*** Block opens ***

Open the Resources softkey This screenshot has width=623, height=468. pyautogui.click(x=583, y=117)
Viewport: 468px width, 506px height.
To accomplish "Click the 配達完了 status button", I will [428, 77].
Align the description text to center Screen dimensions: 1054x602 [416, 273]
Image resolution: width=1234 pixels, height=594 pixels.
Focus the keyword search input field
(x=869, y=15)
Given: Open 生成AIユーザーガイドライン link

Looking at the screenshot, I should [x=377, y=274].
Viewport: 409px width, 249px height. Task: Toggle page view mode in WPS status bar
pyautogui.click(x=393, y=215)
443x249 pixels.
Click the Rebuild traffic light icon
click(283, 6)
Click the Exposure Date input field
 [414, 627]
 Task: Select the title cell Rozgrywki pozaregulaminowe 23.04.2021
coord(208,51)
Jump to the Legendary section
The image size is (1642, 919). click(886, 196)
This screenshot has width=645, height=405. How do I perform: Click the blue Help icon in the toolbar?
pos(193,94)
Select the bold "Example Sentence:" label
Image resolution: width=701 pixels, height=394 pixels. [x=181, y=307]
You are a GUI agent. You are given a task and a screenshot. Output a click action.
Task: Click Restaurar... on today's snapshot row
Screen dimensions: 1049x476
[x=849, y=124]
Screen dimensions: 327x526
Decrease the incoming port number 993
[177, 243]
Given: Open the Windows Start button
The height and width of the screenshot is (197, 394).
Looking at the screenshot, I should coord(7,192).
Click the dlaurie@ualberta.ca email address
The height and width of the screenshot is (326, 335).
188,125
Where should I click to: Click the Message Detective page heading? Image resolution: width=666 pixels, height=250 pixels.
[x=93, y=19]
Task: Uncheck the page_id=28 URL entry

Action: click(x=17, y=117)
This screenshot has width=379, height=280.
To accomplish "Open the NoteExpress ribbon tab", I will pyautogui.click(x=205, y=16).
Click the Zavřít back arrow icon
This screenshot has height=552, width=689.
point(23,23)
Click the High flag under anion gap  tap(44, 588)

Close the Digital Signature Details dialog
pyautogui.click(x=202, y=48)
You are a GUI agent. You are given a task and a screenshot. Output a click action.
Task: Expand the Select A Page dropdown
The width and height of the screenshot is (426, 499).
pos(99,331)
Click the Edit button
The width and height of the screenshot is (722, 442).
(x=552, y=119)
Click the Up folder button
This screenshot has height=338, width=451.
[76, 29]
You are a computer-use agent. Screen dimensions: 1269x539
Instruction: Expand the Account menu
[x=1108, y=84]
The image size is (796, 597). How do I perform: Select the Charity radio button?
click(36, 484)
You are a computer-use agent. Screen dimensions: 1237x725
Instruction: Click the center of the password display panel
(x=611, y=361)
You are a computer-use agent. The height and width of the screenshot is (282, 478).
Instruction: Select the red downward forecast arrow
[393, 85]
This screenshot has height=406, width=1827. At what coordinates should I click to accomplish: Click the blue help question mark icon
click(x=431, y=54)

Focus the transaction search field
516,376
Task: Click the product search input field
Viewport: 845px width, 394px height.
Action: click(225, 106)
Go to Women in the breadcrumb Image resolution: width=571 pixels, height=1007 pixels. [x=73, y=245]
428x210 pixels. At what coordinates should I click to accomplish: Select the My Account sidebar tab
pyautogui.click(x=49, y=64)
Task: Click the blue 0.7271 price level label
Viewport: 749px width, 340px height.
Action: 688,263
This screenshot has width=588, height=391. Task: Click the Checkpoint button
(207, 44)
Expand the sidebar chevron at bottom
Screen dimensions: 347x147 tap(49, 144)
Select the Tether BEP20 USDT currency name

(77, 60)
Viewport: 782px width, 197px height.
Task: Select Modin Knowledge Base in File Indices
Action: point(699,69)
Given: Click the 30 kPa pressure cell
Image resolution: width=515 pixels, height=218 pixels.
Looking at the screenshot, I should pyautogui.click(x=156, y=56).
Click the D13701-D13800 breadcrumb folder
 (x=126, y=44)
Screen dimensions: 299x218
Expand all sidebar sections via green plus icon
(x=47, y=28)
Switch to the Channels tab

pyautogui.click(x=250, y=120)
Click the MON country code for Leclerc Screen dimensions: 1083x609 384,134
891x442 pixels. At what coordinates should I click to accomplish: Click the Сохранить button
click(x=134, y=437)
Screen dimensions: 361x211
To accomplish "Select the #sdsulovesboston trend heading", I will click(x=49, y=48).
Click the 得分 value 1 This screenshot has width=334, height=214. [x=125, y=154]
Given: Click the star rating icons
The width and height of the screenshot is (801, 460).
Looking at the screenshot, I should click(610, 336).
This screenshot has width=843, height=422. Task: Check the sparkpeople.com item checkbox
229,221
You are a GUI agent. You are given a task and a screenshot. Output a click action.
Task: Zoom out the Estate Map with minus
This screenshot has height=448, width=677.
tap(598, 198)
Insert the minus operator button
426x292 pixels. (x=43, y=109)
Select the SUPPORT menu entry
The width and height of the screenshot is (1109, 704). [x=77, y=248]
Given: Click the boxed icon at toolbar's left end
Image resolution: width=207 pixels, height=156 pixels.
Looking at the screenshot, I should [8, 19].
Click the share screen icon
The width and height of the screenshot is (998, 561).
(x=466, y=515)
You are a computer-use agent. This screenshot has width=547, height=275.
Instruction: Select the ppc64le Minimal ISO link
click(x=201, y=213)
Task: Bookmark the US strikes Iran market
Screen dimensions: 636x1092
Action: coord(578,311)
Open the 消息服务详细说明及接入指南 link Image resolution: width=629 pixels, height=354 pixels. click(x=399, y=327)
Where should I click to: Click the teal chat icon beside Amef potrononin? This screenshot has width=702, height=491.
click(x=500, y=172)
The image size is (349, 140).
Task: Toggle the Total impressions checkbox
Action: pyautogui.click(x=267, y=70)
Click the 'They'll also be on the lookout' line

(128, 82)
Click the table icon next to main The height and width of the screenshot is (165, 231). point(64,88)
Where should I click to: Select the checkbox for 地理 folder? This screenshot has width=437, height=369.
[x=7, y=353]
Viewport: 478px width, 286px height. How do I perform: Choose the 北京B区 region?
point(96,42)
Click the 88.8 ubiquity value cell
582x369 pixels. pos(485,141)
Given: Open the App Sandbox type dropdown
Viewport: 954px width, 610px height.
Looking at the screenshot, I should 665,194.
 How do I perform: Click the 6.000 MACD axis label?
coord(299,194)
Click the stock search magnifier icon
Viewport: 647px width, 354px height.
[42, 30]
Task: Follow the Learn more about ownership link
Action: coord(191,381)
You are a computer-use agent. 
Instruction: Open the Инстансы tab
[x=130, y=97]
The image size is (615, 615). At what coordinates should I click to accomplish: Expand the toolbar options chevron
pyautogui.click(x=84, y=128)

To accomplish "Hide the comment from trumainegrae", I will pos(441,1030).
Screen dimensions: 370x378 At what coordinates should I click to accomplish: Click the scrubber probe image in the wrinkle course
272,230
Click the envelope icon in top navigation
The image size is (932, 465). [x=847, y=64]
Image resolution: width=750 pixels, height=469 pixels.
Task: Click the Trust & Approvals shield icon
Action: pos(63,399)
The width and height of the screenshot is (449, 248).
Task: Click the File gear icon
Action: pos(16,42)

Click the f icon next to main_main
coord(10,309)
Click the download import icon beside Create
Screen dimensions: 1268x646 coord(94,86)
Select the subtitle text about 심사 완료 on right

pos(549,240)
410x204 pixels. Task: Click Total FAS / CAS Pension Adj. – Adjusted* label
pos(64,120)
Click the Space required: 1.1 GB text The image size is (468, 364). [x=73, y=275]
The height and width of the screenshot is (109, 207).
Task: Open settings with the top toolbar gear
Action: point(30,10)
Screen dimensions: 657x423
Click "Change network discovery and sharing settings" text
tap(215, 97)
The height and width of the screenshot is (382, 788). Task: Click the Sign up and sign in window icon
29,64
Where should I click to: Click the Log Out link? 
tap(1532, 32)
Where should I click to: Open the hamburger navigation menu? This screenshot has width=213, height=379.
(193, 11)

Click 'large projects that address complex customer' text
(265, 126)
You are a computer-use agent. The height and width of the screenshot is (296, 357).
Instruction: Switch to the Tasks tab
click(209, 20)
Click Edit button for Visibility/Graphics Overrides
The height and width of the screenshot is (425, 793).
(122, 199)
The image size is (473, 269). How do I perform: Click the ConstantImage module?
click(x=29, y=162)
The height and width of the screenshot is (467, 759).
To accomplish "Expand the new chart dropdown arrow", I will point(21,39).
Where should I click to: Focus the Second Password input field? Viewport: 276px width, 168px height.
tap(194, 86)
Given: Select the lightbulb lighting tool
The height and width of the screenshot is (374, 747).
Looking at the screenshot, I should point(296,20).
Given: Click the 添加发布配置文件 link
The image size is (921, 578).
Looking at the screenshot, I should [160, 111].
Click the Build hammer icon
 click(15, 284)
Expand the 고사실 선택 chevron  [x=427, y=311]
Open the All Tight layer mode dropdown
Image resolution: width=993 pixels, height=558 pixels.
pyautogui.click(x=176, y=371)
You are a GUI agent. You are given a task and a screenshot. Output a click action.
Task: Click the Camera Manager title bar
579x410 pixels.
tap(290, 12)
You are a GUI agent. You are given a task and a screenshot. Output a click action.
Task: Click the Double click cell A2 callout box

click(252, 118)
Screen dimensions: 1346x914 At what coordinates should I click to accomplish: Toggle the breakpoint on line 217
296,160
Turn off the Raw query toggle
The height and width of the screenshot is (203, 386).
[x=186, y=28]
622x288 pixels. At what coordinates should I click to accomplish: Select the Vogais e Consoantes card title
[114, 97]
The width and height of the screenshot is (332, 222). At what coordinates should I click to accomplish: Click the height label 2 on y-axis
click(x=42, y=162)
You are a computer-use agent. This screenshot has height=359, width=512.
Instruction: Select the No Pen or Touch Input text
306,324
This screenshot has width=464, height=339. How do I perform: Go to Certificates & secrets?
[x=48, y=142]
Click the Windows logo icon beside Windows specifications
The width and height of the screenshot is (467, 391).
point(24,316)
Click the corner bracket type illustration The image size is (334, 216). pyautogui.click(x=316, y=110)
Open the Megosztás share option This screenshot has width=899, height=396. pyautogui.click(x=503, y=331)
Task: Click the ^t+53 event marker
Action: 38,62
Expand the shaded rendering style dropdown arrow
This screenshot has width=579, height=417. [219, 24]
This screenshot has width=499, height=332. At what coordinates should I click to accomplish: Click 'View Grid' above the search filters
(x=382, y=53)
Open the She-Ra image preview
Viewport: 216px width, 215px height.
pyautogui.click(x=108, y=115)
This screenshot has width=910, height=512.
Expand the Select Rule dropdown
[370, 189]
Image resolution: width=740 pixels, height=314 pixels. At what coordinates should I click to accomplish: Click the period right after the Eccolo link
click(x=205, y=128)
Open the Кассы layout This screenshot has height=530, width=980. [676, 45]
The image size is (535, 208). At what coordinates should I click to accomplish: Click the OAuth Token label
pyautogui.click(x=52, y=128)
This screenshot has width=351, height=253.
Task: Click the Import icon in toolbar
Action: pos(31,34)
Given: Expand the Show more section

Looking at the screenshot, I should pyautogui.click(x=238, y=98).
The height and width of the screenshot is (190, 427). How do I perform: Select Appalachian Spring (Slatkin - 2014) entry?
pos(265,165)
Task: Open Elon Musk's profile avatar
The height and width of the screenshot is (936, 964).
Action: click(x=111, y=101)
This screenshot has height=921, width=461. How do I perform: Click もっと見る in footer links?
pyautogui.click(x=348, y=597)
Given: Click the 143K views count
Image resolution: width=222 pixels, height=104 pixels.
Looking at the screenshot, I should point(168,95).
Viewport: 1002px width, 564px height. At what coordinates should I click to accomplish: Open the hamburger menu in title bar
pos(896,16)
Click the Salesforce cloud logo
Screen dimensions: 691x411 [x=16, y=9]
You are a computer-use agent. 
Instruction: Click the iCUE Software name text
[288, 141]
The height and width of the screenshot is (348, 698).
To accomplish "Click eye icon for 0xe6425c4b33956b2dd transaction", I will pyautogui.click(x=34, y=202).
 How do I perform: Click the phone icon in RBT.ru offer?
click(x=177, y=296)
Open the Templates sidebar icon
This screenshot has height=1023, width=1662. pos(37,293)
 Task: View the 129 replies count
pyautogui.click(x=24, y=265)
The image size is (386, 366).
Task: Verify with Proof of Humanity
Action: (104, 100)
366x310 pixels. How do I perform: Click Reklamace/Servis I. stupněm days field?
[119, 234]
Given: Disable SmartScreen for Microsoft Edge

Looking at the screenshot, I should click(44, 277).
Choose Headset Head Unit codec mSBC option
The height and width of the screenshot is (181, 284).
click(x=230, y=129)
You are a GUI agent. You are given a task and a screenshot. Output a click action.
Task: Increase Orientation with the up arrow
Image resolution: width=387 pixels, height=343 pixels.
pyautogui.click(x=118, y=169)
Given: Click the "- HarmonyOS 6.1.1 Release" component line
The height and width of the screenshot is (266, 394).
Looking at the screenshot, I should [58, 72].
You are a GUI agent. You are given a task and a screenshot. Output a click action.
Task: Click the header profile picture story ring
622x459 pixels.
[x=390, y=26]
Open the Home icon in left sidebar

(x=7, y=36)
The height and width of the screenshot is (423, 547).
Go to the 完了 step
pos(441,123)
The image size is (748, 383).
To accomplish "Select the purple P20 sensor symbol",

*** Block closes ***

- _Work to be completed_: Could you restate word for word the lines above from the one containing "Select the SUPPORT menu entry" through the one containing "Open the 消息服务详细说明及接入指南", both included, and nothing else?

- _Solution for this task_:
Select the SUPPORT menu entry
The width and height of the screenshot is (1109, 704). [x=77, y=248]
Given: Click the boxed icon at toolbar's left end
Image resolution: width=207 pixels, height=156 pixels.
Looking at the screenshot, I should [8, 19].
Click the share screen icon
The width and height of the screenshot is (998, 561).
(x=466, y=515)
You are a computer-use agent. This screenshot has width=547, height=275.
Instruction: Select the ppc64le Minimal ISO link
click(x=201, y=213)
Task: Bookmark the US strikes Iran market
Screen dimensions: 636x1092
Action: coord(578,311)
Open the 消息服务详细说明及接入指南 link Image resolution: width=629 pixels, height=354 pixels. click(x=399, y=327)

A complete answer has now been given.